Exercise -
Your answer must be a single number: how many lines of the data include "computer".

Collected data entries -
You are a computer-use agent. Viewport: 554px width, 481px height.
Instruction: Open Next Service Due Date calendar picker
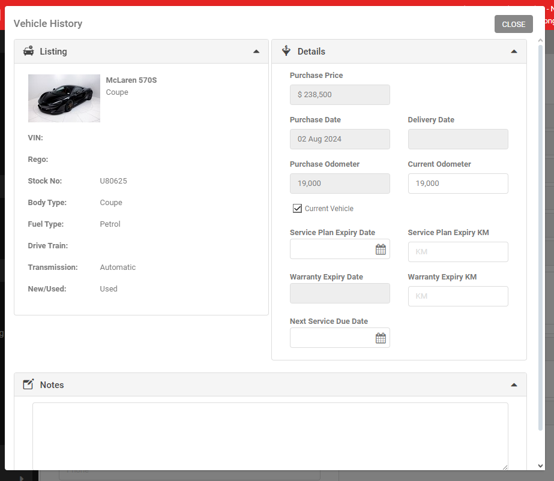pyautogui.click(x=381, y=338)
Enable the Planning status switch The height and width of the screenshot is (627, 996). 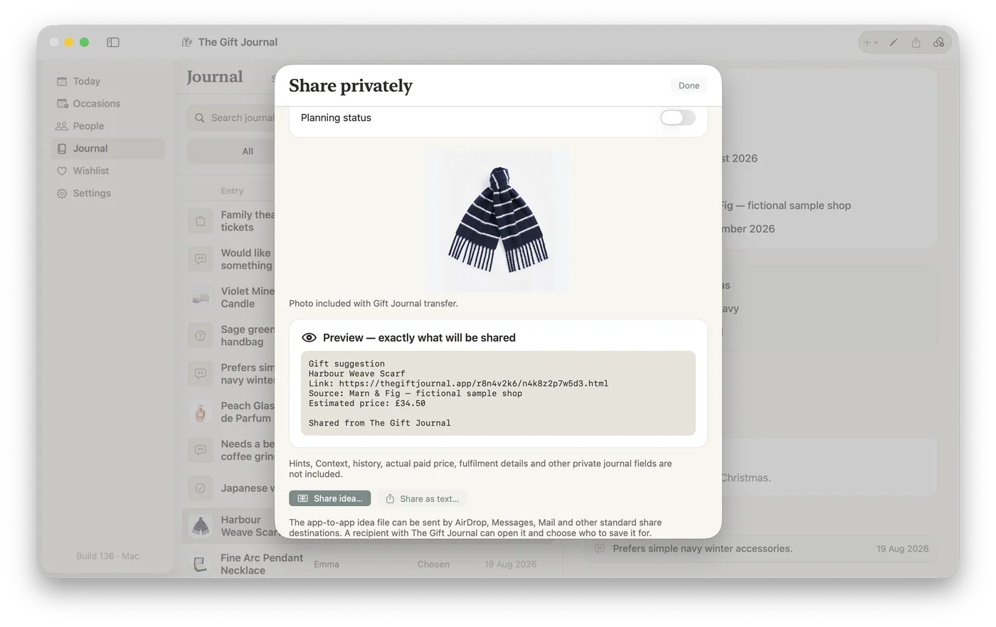coord(677,117)
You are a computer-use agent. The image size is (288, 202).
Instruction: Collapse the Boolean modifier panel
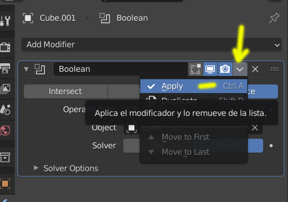[x=26, y=69]
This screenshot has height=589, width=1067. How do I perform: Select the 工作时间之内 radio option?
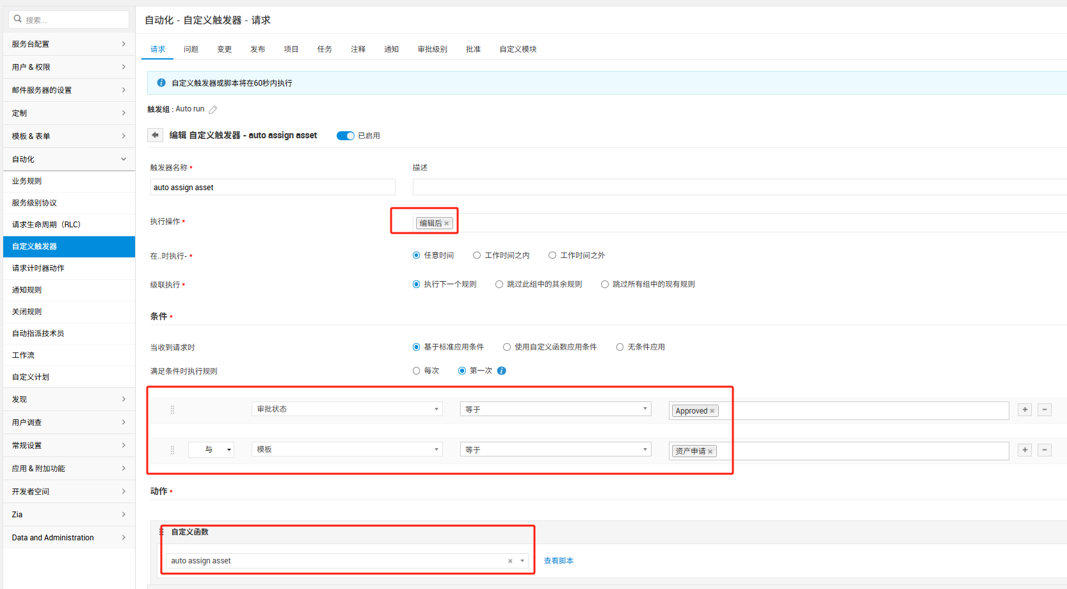[x=477, y=255]
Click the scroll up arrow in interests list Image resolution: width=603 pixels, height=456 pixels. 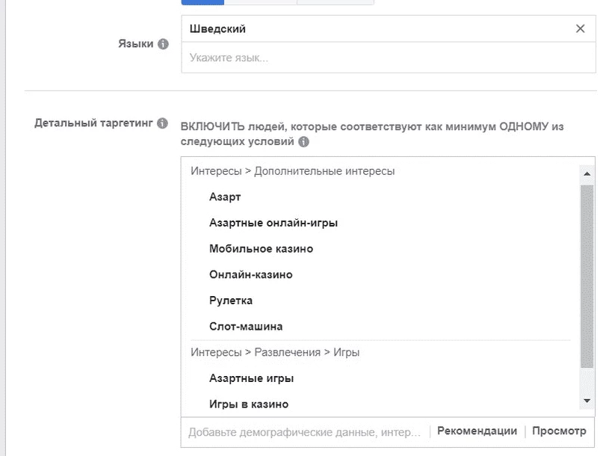[587, 173]
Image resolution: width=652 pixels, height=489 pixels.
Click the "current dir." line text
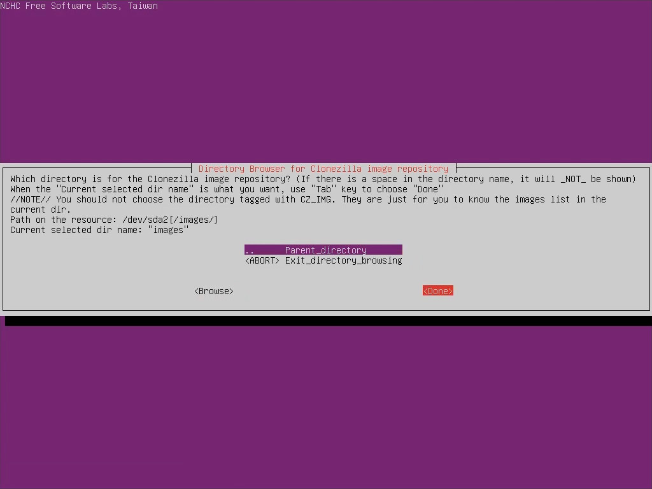40,209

Answer -
2